The industry response is always the same: add more validation, add more guardrails, add a second model to verify the first model's tool calls. We have built an entire secondary industry of function-call validators. A multi-billion dollar scaffolding layer to fix the problems function calling was supposed to solve.
That is the smell. A real primitive does not require another primitive to babysit it. Function calling did. That is the definition of a crutch.
Language models are not function callers. They are text generators trained on examples of function calls. There is a meaningful difference, and the industry has spent three years pretending there isn't.
A real function-calling system understands the tool, the parameters, and the consequences of invoking it. A language model has been trained on millions of JSON blobs that look like function calls and produces output that statistically resembles good function calls. When the situation is novel, the model falls back to what looks like a function call rather than what actually is one.
This is fine for demos. This is a disaster for the "agentic" workflows being sold to enterprises as the future of automation.
Less of it. Fewer tools. Narrower scope. Deterministic code paths for the things that should be deterministic, and language models for the things that benefit from language understanding.
The teams that stopped trying to build agents with twenty tools and started building systems with one or two carefully scoped tool calls per task are shipping reliable products. The teams still trying to build the twenty-tool agent are debugging hallucinations at 3am and rebuilding their validation layer for the third time this quarter.

========================================

> [Requirements]:
- a) List the three steps the piece on function calling says make up the industry's usual response.
- b) Copy everything in the piece on function calling from "The industry response" down to "of a crutch.".
- c) According to the piece on function calling, for how long has the industry pretended there is no difference between language models and function callers?

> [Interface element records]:
========================================

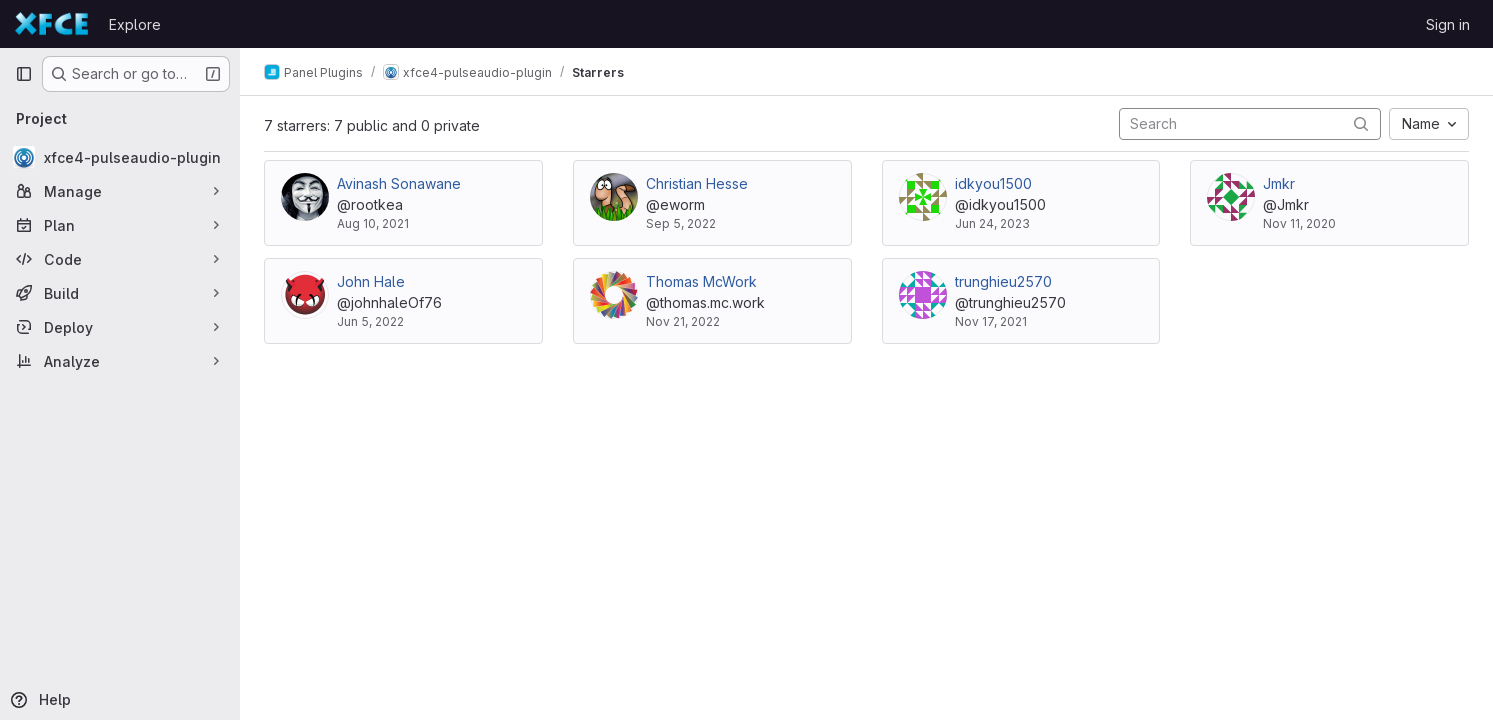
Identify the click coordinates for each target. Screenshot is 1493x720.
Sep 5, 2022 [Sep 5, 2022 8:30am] (681, 223)
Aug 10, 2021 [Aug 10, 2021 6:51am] (373, 223)
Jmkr (1279, 183)
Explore (135, 24)
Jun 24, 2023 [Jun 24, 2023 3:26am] (992, 223)
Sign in (1448, 24)
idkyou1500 (993, 183)
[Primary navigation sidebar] (24, 74)
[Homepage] (52, 24)
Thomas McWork (701, 281)
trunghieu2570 (1003, 281)
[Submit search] (1361, 123)
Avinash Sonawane (399, 183)
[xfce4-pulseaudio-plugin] (120, 157)
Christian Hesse (697, 183)
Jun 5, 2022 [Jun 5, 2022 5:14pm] (370, 321)
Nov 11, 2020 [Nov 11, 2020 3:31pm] (1299, 223)
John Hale (371, 281)
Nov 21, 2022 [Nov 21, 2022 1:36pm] (683, 321)
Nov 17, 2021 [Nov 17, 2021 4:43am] (991, 321)
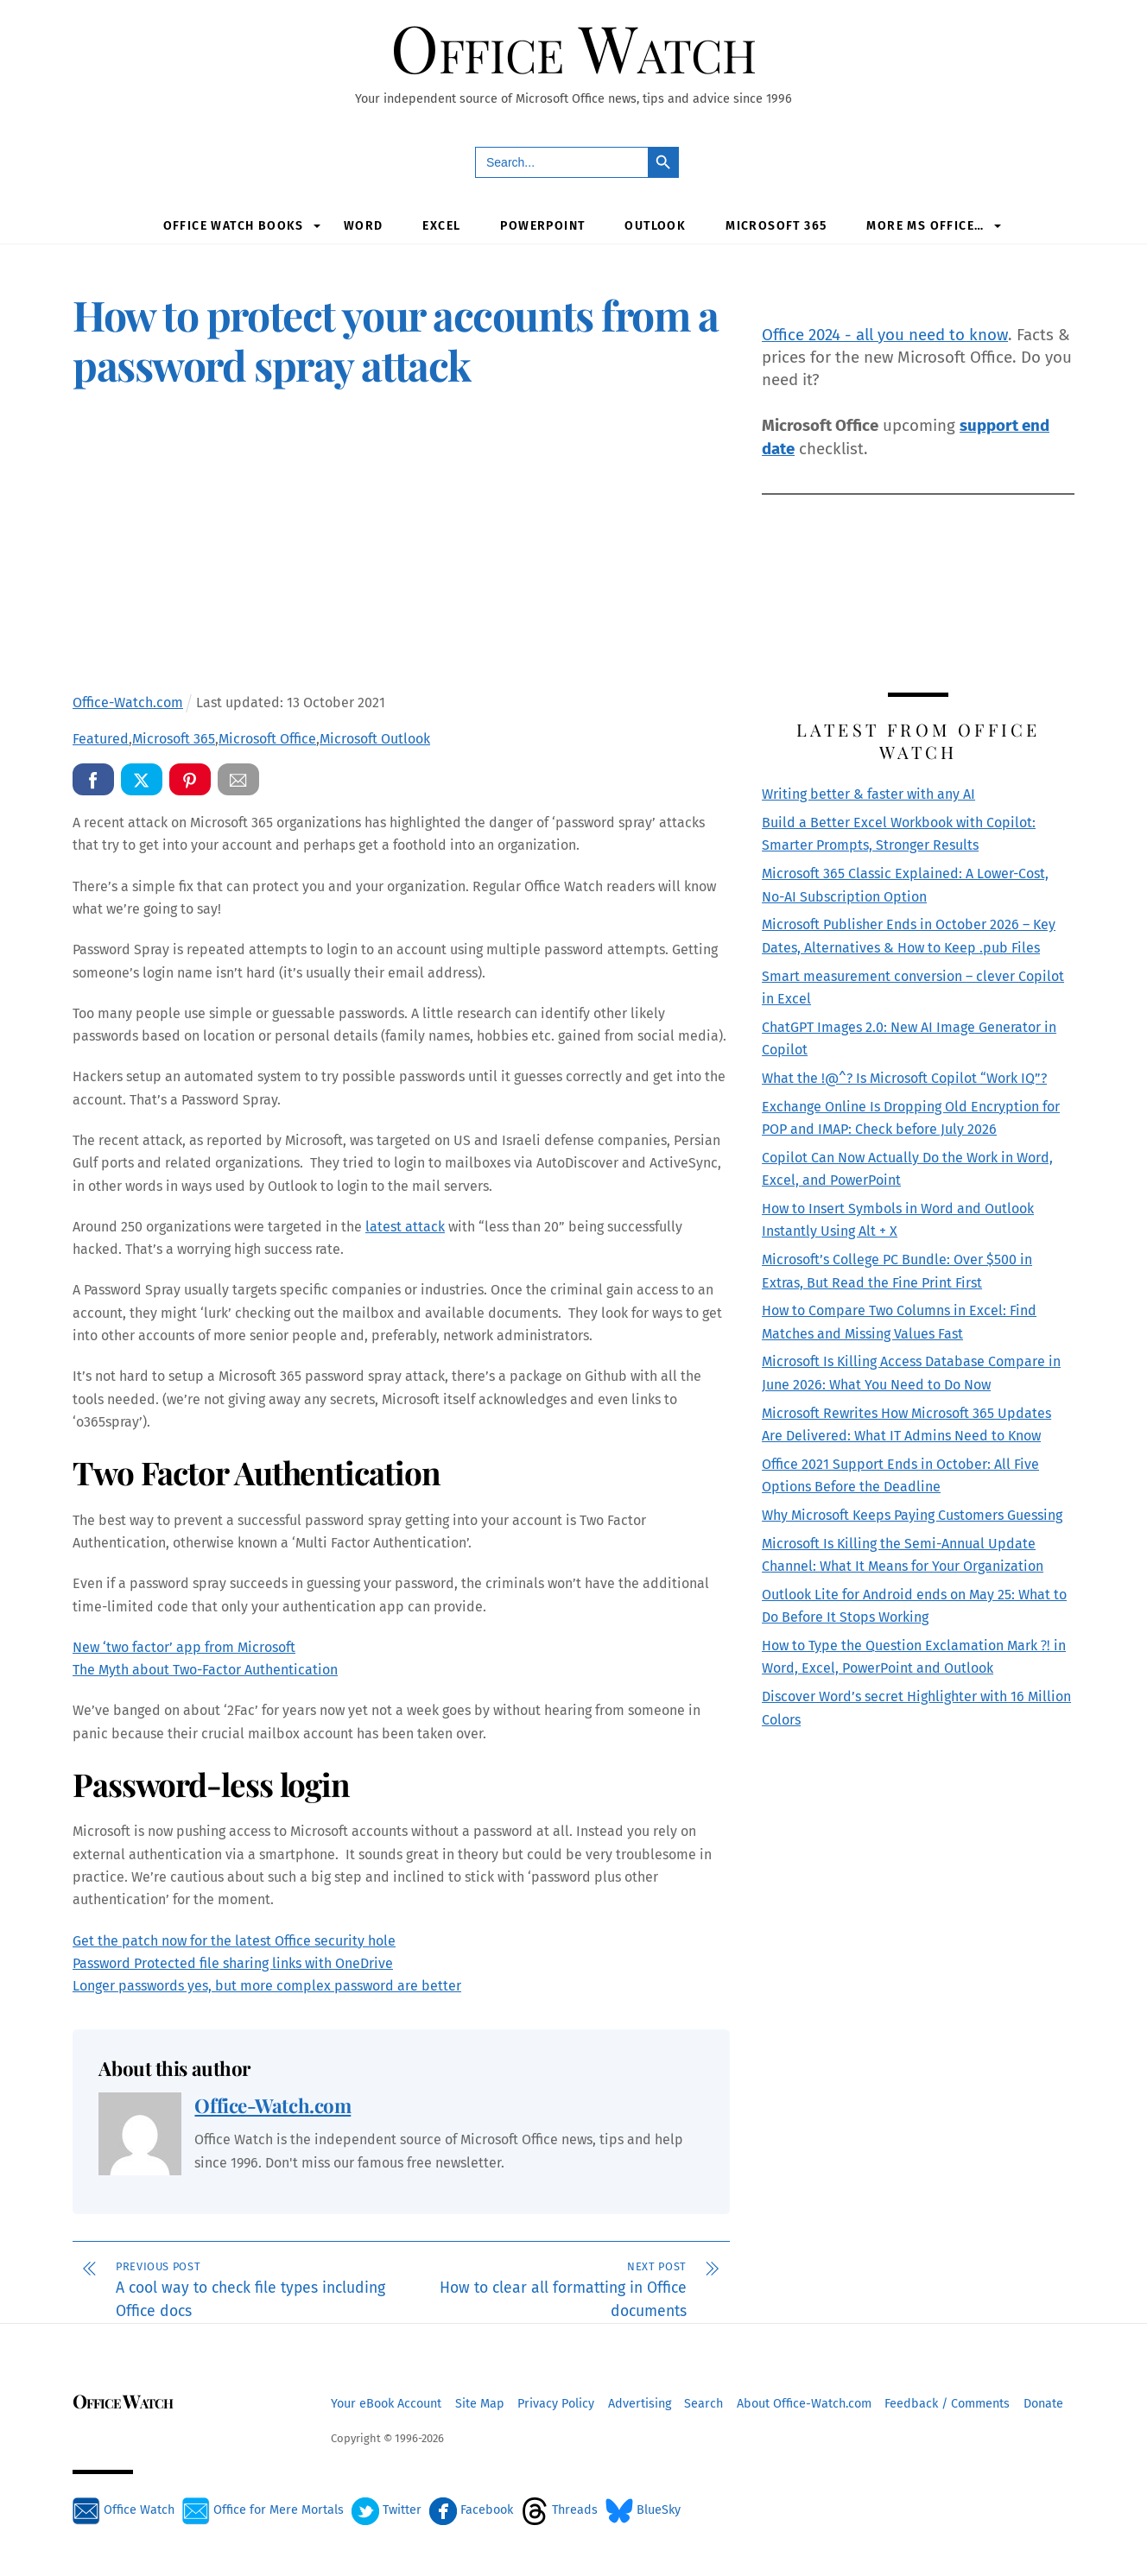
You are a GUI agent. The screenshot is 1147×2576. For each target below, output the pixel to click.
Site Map (479, 2403)
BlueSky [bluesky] (643, 2510)
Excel (441, 225)
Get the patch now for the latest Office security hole (234, 1941)
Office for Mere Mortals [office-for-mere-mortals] (263, 2510)
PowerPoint (542, 225)
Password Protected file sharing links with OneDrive (233, 1964)
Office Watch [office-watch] (123, 2510)
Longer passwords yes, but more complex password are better (267, 1986)
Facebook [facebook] (471, 2510)
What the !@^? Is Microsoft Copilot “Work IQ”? (904, 1078)
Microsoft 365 (776, 225)
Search (703, 2403)
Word (363, 225)
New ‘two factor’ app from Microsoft (184, 1647)
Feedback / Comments (947, 2403)
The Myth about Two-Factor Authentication (205, 1670)
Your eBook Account (386, 2403)
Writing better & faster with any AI (868, 795)
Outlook (655, 225)
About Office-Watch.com (804, 2403)
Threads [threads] (559, 2510)
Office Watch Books (233, 225)
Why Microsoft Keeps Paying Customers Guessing (912, 1515)
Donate (1043, 2403)
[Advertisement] (401, 545)
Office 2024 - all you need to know (885, 335)
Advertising (639, 2403)
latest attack (405, 1227)
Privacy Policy (555, 2403)
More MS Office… (925, 225)
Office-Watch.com (272, 2105)
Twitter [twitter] (386, 2510)
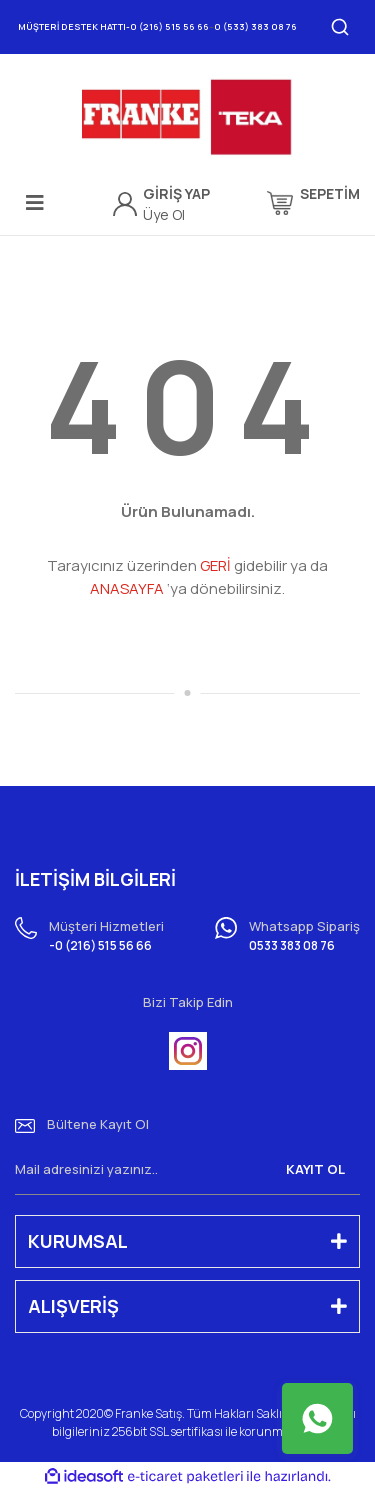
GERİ (215, 565)
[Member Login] (176, 193)
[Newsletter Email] (187, 1170)
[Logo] (187, 118)
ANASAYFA (127, 588)
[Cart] (313, 203)
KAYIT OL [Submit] (315, 1169)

========================================

> [Solutions to each task]:
- a)
- Add more validation
- Add more guardrails
- Add a second model to verify the first model's tool calls

- b)
The industry response is always the same: add more validation, add more guardrails, add a second model to verify the first model's tool calls. We have built an entire secondary industry of function-call validators. A multi-billion dollar scaffolding layer to fix the problems function calling was supposed to solve.
That is the smell. A real primitive does not require another primitive to babysit it. Function calling did. That is the definition of a crutch.

- c) Three years.